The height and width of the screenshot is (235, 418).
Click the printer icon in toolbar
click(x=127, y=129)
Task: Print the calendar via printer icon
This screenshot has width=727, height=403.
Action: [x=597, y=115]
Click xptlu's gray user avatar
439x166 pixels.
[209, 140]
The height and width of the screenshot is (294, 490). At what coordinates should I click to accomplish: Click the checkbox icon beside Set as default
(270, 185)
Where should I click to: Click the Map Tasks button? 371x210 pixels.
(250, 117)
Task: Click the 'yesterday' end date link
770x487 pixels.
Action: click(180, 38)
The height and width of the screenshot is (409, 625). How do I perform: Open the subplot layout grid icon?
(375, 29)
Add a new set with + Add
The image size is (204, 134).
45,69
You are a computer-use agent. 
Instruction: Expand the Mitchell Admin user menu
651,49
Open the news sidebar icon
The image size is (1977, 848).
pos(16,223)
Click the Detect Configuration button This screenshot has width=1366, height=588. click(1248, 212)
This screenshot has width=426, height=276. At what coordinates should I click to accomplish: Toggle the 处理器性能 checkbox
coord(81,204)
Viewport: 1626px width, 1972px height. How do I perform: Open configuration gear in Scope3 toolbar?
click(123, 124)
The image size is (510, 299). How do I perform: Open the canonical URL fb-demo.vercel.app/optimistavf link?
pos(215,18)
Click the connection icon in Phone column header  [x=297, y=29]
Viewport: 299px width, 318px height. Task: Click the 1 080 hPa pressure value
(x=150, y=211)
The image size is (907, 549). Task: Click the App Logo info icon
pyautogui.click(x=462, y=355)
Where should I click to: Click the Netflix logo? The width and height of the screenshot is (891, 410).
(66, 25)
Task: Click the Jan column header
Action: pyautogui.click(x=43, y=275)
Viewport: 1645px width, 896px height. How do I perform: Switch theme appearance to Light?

===

__To do__. Report each line of the listing above that contains the word "This".

__Full response__.
This screenshot has width=727, height=403.
Click the Detect Configuration button This screenshot has width=1366, height=588. click(1248, 212)
This screenshot has width=426, height=276. At what coordinates should I click to accomplish: Toggle the 处理器性能 checkbox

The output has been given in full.